Problem details:
Only lines with the string "Share" are wanted. Pull them out of the data.

Start of Entries shown

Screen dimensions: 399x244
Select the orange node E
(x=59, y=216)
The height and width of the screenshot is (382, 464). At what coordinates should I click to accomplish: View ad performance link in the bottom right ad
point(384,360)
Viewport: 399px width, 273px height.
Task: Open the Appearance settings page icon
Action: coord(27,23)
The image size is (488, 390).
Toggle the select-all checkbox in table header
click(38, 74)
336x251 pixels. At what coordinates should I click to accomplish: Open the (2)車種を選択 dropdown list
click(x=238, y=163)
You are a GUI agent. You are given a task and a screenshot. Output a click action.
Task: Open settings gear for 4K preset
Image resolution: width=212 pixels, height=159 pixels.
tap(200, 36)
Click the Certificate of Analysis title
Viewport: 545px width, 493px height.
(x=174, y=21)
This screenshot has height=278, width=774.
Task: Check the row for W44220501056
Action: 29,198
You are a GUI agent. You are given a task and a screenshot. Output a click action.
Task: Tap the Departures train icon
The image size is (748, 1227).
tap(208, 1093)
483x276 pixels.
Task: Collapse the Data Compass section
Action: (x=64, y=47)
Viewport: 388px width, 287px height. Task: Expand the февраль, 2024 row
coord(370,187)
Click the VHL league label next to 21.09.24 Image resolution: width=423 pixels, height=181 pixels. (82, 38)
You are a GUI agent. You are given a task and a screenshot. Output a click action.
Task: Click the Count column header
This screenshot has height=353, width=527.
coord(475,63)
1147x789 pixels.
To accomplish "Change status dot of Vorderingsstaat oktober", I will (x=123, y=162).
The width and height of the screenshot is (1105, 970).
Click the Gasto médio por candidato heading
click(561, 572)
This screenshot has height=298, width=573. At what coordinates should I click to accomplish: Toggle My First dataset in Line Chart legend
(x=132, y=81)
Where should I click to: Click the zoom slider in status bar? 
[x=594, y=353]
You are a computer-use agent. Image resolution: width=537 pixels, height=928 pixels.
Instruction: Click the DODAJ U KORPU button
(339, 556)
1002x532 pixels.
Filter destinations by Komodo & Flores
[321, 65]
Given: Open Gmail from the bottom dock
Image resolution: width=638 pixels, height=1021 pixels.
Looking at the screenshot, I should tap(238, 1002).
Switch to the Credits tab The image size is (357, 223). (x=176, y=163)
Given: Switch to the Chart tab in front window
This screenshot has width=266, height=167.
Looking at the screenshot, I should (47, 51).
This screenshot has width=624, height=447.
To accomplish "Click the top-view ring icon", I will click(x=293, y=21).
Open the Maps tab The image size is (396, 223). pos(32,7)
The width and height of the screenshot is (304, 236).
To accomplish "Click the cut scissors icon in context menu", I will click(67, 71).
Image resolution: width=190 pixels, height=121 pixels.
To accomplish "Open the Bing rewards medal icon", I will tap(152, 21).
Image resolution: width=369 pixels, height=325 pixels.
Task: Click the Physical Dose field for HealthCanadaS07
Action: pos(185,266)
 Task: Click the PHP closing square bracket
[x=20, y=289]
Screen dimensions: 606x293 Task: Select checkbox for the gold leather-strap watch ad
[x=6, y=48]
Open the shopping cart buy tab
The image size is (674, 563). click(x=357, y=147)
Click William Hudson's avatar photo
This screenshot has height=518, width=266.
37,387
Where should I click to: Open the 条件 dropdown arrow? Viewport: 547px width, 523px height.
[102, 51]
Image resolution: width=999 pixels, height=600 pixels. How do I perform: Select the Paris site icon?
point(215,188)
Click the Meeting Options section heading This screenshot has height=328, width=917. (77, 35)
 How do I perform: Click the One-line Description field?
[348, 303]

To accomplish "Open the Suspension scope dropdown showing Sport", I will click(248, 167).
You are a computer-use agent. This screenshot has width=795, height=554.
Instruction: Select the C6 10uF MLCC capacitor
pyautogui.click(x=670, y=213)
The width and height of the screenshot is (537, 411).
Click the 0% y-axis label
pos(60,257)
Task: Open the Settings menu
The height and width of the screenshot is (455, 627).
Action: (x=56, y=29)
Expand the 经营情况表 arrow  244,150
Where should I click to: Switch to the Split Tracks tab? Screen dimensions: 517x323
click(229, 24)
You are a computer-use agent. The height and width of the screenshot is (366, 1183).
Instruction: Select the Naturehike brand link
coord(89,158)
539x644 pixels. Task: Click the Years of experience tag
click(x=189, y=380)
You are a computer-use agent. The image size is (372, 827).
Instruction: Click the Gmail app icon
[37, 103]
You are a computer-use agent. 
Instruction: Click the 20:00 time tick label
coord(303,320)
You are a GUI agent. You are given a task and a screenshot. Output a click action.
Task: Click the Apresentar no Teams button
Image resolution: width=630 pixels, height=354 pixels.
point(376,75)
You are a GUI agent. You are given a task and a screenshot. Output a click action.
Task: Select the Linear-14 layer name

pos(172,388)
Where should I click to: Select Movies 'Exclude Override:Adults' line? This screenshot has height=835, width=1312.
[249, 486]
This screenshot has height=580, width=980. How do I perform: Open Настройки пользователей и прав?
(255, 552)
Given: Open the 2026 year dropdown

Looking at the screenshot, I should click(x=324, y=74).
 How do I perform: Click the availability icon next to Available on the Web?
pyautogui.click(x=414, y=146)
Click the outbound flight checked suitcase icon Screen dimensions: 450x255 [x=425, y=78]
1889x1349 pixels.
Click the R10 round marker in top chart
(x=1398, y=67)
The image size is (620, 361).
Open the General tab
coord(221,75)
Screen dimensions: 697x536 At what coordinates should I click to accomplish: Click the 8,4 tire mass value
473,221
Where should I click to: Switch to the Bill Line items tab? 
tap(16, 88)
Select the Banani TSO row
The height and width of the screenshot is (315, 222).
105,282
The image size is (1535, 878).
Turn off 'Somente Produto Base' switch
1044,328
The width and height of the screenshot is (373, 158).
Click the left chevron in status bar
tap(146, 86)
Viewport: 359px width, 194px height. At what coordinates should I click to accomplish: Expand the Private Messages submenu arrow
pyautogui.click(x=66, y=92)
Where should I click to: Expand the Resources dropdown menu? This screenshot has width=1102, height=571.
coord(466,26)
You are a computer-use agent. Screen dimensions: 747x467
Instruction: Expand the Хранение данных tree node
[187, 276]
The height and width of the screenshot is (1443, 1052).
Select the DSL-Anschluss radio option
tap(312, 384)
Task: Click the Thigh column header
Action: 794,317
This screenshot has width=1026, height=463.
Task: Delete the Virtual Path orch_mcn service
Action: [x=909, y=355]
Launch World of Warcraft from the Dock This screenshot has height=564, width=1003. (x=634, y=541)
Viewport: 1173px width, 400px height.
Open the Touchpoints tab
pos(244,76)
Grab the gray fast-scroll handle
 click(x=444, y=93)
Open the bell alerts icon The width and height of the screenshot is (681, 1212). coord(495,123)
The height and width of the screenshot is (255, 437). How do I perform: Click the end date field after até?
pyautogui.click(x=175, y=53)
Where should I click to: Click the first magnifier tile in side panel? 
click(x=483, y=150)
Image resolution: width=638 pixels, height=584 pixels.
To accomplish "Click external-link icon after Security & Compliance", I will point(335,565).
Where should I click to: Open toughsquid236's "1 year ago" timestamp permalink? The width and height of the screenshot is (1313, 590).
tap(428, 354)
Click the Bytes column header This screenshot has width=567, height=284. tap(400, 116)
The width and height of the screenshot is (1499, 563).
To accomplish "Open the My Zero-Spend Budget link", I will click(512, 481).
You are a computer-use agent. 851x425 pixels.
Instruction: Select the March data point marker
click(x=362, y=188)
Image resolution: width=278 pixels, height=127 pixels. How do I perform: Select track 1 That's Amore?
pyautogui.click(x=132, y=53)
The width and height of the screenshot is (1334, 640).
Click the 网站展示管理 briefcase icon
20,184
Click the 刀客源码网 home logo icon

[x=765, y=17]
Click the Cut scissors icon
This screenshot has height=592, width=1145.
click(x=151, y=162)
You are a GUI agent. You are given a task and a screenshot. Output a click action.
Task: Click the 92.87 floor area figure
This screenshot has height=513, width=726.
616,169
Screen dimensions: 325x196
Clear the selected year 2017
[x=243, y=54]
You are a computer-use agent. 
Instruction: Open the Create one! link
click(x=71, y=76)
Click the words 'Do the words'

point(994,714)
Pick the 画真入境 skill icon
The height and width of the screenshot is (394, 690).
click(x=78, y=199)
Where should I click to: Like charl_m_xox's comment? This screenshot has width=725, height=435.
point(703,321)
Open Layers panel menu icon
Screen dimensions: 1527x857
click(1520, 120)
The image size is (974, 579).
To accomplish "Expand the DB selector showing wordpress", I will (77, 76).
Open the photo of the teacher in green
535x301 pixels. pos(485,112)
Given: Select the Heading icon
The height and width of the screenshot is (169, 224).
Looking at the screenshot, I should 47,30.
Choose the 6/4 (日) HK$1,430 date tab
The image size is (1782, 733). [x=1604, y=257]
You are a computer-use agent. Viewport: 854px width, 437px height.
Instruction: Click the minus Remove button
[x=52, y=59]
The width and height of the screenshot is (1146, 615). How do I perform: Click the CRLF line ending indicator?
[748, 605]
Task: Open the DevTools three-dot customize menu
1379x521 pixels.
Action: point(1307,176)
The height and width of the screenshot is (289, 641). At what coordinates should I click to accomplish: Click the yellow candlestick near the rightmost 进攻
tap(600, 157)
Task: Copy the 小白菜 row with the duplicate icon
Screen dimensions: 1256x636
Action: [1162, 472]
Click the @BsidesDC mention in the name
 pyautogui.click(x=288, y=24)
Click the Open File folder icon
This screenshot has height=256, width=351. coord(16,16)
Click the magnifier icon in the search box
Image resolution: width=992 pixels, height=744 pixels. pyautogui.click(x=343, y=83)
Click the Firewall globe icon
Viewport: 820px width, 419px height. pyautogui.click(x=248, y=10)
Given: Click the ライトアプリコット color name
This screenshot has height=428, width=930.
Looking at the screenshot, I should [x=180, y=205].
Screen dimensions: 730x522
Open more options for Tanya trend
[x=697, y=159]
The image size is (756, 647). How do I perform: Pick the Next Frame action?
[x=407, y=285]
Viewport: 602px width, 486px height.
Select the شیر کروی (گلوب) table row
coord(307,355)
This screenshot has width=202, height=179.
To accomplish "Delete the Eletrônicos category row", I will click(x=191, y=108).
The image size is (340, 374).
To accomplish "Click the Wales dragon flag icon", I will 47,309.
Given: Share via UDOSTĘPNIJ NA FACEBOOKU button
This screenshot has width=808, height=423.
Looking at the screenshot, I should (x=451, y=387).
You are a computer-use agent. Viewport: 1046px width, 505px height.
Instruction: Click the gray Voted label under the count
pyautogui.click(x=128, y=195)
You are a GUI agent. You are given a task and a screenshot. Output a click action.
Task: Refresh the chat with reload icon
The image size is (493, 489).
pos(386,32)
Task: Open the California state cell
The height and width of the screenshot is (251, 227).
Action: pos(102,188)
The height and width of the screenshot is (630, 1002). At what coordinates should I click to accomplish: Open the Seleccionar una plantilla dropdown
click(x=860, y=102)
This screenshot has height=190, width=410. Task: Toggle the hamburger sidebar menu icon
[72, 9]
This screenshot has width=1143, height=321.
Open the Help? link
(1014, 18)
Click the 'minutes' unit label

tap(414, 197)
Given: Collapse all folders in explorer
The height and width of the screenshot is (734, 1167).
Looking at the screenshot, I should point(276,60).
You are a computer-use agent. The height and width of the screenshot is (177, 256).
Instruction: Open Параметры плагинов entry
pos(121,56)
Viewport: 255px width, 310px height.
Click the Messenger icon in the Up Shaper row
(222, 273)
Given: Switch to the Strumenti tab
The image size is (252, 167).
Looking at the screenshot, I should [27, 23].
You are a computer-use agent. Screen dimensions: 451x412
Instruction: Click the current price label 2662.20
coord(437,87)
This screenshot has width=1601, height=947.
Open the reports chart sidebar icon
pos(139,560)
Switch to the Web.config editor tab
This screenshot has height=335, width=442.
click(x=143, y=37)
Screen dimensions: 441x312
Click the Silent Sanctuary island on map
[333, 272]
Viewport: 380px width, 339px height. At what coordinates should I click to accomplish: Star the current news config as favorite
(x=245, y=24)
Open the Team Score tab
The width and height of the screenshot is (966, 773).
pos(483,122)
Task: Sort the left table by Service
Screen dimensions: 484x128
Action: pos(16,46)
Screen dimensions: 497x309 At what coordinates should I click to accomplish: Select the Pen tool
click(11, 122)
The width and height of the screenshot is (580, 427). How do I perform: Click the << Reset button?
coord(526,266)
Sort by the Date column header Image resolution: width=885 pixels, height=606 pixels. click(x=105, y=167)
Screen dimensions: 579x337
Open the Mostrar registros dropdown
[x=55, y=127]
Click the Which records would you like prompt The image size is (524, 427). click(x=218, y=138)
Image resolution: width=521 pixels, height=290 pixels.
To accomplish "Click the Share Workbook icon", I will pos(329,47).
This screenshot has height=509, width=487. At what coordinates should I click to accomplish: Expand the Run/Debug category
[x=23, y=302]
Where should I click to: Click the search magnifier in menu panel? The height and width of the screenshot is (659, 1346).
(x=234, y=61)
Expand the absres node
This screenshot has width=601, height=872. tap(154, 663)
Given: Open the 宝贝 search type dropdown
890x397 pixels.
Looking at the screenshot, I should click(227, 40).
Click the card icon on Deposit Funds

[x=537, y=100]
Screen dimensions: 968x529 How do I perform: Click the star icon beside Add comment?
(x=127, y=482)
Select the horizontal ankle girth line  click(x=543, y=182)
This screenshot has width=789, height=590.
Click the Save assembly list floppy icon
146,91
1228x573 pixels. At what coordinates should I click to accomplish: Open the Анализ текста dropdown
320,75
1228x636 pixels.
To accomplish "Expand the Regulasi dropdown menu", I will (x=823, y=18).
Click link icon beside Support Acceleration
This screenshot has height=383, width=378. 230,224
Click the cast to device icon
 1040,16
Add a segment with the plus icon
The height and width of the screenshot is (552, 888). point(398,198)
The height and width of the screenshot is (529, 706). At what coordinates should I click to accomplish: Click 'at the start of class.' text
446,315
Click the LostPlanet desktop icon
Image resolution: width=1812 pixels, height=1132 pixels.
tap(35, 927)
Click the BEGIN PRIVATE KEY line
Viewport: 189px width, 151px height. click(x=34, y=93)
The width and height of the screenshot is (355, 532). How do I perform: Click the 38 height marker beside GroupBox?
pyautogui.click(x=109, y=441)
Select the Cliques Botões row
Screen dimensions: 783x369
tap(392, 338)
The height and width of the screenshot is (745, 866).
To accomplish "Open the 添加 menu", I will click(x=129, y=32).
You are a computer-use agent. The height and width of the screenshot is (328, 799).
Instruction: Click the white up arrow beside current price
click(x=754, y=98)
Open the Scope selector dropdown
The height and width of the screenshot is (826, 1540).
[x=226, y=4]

End of Entries shown

Exercise output:
Given: Share via UDOSTĘPNIJ NA FACEBOOKU button
To accomplish "Click the Share Workbook icon", I will pos(329,47).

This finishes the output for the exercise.